Nico mano fredda

Rosberg transita con la sua Mercedes davanti al cartello che dà il benvenuto a Spa: gli porterà fortuna… (© Getty Images)

 

A cura di Ermanno Frassoni

[divider]

 SPA-FRANCORCHAMPS – Un’estate caldissima. Soprattutto per le abitudini di chi conosce come le sue tasche gli sbalzi climatici e umorali delle Ardenne, una distesa di fitte foreste che vivacizza il paesaggio di Belgio e Lussemburgo accarezzando il nordest della Francia. Così, in un’atmosfera da estate addosso che strizza l’occhio all’omonima pellicola diretta da Muccino e musicata da Jovanotti di prossima uscita nei cinema italiani, ecco spiccare prepotente la figura del poleman e vincitore Nico «mano fredda» Rosberg, lesto allo start e impassibile dinanzi ai guai altrui, di fatto un interprete sopraffino di Eau Rouge, Raidillon, Pouhon, Stavelot e via deliziando nella domenica del ritorno in pista «très chic» della Formula 1 dopo le ferie d’agosto.
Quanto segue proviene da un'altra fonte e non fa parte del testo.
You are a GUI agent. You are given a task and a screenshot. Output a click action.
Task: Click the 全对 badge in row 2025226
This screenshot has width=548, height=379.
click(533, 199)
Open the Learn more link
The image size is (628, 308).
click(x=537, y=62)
Una gara movimentata, quella di Spa-Francorchamps, dal pasticciaccio brutto alla prima curva tra Verstappen, Raikkonen e Vettel, con l’olandese della Red Bull non immune da responsabilità e i due ferraristi rispettivamente nono e sesto in classifica, al violento incidente di Magnussen che ha messo a dura prova il sangue freddo del danese. Momento positivo per Ricciardo, secondo come a Hockenheim, mentre il pluri-penalizzato Hamilton ha saputo arrampicarsi verso un terzo posto di sostanza puntellando la leadership in campionato. Una trama intricata degna della grandezza di un fuoriclasse del calibro di Paul Newman.